▶ _Stored data_
┄┄┄┄┄┄

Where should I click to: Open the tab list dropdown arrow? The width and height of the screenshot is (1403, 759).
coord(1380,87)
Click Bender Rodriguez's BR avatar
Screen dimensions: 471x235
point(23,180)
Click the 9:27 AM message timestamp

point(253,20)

┄┄┄┄┄┄

Type out the records again exactly, line for line.

Where should I click to: Open the tab list dropdown arrow? The width and height of the screenshot is (1403, 759).
coord(1380,87)
Click Bender Rodriguez's BR avatar
Screen dimensions: 471x235
point(23,180)
Click the 9:27 AM message timestamp

point(253,20)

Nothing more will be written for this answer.